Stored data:
□ □ □ □ □ □ □
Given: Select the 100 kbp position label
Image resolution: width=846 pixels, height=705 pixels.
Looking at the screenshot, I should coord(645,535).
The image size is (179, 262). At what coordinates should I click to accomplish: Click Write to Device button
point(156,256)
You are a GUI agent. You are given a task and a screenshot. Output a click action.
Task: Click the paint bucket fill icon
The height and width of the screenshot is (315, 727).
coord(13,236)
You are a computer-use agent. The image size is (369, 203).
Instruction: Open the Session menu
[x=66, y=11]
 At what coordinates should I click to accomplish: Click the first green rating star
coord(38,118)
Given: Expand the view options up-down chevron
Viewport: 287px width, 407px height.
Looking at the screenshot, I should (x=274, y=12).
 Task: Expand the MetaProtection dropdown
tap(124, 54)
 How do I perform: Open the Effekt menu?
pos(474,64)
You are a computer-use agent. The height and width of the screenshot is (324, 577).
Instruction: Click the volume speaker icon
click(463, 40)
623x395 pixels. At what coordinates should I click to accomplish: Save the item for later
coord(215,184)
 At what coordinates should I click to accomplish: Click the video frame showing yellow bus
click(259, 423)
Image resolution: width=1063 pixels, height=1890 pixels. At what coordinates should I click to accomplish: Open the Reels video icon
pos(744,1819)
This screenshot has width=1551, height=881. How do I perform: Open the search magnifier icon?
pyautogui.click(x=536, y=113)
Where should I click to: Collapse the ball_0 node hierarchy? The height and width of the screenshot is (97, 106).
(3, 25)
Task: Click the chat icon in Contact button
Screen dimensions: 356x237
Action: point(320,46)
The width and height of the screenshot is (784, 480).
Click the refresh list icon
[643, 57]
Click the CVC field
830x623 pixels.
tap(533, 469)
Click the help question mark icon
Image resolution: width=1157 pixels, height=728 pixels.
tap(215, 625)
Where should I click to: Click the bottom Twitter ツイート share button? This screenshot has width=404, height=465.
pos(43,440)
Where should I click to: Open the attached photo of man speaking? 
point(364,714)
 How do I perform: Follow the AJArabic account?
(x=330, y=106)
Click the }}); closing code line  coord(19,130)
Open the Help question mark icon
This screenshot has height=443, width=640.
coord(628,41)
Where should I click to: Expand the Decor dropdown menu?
□ □ □ □ □ □ □
**Activity**
Transcribe all of the lines in the records precisely.

**Task response**
Given: Select the 100 kbp position label
Image resolution: width=846 pixels, height=705 pixels.
Looking at the screenshot, I should coord(645,535).
The image size is (179, 262). At what coordinates should I click to accomplish: Click Write to Device button
point(156,256)
You are a GUI agent. You are given a task and a screenshot. Output a click action.
Task: Click the paint bucket fill icon
The height and width of the screenshot is (315, 727).
coord(13,236)
You are a computer-use agent. The image size is (369, 203).
Instruction: Open the Session menu
[x=66, y=11]
 At what coordinates should I click to accomplish: Click the first green rating star
coord(38,118)
Given: Expand the view options up-down chevron
Viewport: 287px width, 407px height.
Looking at the screenshot, I should (x=274, y=12).
 Task: Expand the MetaProtection dropdown
tap(124, 54)
 How do I perform: Open the Effekt menu?
pos(474,64)
You are a computer-use agent. The height and width of the screenshot is (324, 577).
Instruction: Click the volume speaker icon
click(463, 40)
623x395 pixels. At what coordinates should I click to accomplish: Save the item for later
coord(215,184)
 At what coordinates should I click to accomplish: Click the video frame showing yellow bus
click(259, 423)
Image resolution: width=1063 pixels, height=1890 pixels. At what coordinates should I click to accomplish: Open the Reels video icon
pos(744,1819)
This screenshot has width=1551, height=881. How do I perform: Open the search magnifier icon?
pyautogui.click(x=536, y=113)
Where should I click to: Collapse the ball_0 node hierarchy? The height and width of the screenshot is (97, 106).
(3, 25)
Task: Click the chat icon in Contact button
Screen dimensions: 356x237
Action: point(320,46)
The width and height of the screenshot is (784, 480).
Click the refresh list icon
[643, 57]
Click the CVC field
830x623 pixels.
tap(533, 469)
Click the help question mark icon
Image resolution: width=1157 pixels, height=728 pixels.
tap(215, 625)
Where should I click to: Click the bottom Twitter ツイート share button? This screenshot has width=404, height=465.
pos(43,440)
Where should I click to: Open the attached photo of man speaking? 
point(364,714)
 How do I perform: Follow the AJArabic account?
(x=330, y=106)
Click the }}); closing code line  coord(19,130)
Open the Help question mark icon
This screenshot has height=443, width=640.
coord(628,41)
Where should I click to: Expand the Decor dropdown menu?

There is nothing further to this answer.